Restate word for word the lines of the entries below, starting with the line that holds "You are a computer-use agent. The width" and ending with the line that holds "Screen dimensions: 408x301", and no others.

----------------------------------------

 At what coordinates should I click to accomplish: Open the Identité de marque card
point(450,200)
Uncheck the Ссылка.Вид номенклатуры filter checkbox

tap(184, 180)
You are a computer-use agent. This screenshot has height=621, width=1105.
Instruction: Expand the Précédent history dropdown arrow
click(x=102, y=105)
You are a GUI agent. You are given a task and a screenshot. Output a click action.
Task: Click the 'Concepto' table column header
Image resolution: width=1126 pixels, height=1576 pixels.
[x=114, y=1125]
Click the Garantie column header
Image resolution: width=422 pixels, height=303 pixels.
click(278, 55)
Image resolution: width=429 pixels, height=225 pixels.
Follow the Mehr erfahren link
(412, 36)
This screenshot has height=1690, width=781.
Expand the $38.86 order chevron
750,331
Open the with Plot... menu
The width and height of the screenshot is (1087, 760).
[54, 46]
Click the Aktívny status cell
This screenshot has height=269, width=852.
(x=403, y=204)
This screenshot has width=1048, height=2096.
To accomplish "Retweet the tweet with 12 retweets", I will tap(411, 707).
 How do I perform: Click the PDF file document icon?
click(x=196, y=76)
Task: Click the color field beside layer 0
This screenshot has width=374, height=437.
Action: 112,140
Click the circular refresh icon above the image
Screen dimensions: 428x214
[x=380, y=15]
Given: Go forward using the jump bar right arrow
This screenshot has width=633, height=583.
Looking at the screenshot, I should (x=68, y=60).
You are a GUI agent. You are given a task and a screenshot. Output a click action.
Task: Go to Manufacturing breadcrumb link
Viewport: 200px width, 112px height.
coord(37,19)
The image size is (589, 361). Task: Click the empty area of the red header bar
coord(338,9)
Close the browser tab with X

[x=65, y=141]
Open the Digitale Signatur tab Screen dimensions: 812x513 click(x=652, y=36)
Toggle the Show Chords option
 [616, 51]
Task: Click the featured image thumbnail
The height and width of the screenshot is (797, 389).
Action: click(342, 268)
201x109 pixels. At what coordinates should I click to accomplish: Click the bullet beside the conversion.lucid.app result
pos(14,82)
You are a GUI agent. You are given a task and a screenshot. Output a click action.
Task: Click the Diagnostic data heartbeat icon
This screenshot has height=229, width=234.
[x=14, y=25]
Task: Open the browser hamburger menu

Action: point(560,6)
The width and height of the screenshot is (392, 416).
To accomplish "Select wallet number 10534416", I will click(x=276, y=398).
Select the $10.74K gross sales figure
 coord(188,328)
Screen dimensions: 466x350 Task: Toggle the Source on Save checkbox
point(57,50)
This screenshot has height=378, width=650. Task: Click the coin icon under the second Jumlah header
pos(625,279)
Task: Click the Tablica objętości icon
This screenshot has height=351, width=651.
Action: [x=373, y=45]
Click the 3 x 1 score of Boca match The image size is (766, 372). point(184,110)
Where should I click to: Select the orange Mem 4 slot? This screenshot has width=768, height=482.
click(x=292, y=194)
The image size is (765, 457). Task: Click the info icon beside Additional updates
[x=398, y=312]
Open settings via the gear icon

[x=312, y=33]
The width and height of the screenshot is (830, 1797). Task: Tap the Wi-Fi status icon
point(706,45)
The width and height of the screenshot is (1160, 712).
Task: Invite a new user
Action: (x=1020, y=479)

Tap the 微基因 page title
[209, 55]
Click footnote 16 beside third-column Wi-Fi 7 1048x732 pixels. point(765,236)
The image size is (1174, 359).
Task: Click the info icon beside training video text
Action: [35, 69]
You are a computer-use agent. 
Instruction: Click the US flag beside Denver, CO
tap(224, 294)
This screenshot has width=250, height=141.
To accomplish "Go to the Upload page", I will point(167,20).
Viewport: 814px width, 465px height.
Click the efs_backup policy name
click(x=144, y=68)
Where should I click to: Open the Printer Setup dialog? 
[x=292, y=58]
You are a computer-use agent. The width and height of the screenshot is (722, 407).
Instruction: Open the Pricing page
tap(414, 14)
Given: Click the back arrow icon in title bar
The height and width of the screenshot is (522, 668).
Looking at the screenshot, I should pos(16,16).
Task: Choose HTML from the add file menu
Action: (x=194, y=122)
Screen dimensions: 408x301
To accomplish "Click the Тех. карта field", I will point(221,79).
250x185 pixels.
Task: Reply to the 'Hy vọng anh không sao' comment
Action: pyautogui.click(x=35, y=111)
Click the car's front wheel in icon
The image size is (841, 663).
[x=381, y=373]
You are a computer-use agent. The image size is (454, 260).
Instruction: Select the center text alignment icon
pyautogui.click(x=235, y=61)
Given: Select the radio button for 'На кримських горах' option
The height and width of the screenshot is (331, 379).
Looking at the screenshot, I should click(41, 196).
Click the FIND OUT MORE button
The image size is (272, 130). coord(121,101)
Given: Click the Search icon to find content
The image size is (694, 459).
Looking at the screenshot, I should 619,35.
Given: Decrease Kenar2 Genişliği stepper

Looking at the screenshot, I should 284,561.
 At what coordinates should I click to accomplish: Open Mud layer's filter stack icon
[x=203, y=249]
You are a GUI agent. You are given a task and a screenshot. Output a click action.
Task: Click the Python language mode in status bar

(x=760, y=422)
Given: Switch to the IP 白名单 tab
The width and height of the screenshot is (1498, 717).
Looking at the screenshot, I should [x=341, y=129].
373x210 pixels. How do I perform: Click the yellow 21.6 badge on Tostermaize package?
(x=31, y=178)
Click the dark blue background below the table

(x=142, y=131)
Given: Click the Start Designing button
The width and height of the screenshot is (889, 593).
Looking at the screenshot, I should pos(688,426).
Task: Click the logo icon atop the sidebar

----------------------------------------

SOLUTION:
You are a computer-use agent. The width and height of the screenshot is (722, 407).
Instruction: Open the Pricing page
tap(414, 14)
Given: Click the back arrow icon in title bar
The height and width of the screenshot is (522, 668).
Looking at the screenshot, I should pos(16,16).
Task: Choose HTML from the add file menu
Action: (x=194, y=122)
Screen dimensions: 408x301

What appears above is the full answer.